Required action:
As the answer, give a copy of each line below that includes the word "with".

Provided entries:
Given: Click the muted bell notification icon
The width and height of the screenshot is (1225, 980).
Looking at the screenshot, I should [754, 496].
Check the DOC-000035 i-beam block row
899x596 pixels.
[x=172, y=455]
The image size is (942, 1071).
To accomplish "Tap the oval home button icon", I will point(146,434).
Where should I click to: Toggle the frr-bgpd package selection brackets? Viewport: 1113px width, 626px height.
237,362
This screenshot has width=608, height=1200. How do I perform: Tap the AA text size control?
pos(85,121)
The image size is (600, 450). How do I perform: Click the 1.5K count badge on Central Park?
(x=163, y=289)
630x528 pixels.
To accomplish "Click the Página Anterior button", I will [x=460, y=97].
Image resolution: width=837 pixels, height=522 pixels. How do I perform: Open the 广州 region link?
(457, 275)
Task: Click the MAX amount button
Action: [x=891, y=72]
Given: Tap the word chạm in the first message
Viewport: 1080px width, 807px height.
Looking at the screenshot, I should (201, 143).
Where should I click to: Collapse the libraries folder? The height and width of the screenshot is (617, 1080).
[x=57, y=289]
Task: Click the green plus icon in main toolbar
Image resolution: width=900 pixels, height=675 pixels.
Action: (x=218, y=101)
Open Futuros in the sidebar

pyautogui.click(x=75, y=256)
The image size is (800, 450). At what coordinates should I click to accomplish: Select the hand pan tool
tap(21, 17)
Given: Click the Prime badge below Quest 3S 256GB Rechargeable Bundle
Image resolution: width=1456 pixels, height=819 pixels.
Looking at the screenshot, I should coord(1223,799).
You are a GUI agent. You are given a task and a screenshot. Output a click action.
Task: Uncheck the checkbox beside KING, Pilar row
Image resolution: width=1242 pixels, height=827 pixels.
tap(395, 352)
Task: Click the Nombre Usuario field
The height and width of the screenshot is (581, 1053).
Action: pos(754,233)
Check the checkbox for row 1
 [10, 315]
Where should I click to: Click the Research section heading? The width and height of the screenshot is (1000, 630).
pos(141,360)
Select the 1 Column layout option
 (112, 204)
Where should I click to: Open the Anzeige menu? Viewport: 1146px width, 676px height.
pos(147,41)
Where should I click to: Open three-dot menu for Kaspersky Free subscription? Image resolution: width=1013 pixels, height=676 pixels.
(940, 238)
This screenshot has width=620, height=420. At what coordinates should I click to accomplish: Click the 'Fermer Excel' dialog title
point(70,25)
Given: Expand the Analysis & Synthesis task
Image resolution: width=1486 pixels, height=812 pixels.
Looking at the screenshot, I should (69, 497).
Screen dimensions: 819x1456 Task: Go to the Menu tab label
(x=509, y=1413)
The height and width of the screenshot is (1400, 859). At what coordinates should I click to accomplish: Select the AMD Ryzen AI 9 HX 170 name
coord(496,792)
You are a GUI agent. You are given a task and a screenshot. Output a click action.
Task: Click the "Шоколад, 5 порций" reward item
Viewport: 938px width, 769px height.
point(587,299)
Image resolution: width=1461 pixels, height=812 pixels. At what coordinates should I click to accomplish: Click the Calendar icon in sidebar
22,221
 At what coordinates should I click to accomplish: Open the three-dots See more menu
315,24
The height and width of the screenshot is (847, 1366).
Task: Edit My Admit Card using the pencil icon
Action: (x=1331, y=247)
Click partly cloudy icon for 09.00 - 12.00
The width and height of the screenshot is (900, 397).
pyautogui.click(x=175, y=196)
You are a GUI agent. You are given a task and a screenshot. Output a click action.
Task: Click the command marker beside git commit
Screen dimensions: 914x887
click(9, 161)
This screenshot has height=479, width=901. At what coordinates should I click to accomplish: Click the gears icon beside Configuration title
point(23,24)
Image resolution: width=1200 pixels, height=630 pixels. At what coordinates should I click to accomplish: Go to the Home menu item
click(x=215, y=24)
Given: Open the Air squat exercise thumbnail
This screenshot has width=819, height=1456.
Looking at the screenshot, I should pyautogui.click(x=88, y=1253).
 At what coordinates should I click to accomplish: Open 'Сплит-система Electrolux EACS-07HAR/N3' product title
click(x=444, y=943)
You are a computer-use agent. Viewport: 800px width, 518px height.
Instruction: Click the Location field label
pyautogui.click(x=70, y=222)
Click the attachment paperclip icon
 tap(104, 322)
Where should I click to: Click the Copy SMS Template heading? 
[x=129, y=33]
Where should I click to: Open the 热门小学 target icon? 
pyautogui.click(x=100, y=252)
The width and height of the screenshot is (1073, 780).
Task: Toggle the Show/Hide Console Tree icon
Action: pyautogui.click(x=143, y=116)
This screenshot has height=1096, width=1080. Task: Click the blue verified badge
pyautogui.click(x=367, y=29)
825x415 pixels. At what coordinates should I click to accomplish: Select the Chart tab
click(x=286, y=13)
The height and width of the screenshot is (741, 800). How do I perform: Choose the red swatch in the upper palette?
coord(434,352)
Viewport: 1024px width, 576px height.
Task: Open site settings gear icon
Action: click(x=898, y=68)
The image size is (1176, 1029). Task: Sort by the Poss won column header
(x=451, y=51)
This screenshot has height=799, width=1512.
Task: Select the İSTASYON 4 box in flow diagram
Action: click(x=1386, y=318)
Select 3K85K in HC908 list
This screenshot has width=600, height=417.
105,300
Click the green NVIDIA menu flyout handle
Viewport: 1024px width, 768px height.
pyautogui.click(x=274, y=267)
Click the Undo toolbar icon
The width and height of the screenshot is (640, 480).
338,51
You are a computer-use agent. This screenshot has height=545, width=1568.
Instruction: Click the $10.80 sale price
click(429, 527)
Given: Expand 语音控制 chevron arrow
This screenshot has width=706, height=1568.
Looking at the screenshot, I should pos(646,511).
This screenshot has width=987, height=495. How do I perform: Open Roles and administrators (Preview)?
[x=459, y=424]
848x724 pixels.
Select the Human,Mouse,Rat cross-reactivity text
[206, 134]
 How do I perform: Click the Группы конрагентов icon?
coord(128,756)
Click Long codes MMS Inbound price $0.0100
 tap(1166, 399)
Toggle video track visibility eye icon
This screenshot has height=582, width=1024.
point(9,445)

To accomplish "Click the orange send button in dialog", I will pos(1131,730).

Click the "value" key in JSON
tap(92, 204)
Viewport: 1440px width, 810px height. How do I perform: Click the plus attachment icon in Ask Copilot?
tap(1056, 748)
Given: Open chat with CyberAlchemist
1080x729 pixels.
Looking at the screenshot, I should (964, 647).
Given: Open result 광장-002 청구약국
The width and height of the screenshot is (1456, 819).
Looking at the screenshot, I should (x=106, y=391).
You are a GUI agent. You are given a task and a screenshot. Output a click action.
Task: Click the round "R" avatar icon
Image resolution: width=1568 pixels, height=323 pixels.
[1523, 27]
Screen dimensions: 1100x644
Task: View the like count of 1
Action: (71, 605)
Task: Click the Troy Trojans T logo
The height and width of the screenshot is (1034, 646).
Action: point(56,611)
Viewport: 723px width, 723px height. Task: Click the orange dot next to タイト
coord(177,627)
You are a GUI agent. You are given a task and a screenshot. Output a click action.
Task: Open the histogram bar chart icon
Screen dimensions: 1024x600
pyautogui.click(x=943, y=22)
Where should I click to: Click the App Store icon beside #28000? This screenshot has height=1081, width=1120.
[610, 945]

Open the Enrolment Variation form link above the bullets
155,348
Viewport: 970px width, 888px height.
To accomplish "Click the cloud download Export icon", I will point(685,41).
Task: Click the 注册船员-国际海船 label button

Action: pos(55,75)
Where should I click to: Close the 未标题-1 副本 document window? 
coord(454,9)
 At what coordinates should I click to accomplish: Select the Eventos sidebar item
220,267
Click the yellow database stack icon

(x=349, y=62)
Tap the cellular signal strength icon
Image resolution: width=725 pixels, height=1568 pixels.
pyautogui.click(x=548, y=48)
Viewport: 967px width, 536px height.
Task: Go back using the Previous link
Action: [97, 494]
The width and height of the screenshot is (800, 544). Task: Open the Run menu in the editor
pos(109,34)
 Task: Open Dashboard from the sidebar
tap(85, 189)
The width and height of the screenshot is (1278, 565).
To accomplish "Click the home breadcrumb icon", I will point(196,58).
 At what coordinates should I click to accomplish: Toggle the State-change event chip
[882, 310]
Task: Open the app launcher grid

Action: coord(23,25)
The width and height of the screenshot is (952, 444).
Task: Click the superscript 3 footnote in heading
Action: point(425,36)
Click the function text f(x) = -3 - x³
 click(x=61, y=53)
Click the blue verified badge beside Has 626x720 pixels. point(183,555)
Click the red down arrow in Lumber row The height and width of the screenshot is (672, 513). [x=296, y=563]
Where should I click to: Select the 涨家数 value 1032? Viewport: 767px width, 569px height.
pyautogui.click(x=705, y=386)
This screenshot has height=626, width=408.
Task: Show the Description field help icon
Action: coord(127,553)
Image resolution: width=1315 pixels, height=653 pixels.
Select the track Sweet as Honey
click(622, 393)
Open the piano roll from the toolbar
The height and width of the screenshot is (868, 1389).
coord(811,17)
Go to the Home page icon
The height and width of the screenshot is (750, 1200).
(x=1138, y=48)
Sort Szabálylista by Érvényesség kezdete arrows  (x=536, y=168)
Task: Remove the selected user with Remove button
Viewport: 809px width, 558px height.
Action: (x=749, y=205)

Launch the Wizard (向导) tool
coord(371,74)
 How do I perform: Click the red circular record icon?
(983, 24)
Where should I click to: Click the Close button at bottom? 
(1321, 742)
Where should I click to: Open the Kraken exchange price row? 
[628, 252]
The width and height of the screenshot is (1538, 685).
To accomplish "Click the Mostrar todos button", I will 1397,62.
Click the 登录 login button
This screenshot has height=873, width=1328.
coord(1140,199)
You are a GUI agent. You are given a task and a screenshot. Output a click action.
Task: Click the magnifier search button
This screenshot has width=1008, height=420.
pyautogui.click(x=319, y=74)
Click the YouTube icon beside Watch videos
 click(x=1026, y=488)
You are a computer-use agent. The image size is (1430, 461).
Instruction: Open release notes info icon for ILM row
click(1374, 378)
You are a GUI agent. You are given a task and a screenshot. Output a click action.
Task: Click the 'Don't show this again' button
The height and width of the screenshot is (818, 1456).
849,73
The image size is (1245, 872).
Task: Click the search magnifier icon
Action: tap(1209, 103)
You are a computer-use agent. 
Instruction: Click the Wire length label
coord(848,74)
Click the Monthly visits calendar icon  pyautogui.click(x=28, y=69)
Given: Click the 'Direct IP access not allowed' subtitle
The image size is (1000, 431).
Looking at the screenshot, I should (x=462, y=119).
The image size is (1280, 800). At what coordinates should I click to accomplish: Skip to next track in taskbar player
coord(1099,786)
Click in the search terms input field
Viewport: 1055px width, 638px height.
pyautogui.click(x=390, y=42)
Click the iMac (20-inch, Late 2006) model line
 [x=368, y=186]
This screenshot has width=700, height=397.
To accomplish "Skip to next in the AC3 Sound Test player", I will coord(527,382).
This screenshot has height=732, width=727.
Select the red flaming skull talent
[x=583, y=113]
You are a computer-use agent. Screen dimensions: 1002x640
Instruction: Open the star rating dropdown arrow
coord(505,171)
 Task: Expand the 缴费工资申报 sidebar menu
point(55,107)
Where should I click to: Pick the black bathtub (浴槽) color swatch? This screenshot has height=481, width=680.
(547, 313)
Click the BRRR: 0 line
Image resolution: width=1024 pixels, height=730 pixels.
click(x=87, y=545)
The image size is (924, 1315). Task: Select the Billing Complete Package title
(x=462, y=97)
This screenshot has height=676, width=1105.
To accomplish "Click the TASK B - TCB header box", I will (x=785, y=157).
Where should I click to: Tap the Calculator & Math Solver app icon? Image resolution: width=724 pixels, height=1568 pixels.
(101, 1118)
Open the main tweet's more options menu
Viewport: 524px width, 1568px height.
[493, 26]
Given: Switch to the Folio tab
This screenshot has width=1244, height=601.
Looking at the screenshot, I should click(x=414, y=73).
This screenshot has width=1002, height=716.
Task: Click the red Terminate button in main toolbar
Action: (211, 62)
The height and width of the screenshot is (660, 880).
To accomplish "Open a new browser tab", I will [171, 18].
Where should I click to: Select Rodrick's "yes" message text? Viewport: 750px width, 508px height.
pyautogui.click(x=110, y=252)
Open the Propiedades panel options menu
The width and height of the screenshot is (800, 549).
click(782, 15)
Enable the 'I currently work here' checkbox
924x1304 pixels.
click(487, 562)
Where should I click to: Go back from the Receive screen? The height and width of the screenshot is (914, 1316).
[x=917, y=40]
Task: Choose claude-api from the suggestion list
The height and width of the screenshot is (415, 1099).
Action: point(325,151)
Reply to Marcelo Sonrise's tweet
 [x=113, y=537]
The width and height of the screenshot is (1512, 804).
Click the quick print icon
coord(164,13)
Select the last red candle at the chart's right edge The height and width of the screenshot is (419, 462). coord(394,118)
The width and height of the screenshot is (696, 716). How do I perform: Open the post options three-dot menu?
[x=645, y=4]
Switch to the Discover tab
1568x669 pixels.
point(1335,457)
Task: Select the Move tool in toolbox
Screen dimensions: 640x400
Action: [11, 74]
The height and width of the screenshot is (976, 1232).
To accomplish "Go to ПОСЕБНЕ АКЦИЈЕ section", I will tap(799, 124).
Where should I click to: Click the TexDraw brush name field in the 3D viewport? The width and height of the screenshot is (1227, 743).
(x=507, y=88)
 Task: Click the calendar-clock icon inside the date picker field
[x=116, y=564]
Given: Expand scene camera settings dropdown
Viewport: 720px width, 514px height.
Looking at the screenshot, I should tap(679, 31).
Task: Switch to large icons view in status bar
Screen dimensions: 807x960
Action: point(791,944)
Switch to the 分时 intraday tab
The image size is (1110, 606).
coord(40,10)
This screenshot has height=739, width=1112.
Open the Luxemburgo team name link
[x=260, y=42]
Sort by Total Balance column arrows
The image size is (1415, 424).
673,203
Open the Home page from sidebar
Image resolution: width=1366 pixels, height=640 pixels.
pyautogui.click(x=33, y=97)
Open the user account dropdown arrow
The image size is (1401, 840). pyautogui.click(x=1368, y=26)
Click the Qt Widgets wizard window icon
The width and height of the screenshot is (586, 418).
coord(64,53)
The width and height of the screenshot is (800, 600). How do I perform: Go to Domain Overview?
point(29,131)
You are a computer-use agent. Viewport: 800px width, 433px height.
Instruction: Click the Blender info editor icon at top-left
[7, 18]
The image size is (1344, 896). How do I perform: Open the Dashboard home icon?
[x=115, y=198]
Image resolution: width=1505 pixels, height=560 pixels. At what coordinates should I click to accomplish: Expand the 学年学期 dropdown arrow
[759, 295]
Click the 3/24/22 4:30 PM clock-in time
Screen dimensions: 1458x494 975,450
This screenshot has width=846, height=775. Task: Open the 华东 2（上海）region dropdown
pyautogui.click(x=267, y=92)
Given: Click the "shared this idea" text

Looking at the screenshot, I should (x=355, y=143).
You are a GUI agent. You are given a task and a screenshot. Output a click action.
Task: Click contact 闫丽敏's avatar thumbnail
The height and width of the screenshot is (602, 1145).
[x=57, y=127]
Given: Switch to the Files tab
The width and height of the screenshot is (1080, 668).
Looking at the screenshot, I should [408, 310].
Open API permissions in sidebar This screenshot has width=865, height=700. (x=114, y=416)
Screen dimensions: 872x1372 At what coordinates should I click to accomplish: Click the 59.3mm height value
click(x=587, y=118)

Output for this task:
Given: Open chat with CyberAlchemist
Task: Remove the selected user with Remove button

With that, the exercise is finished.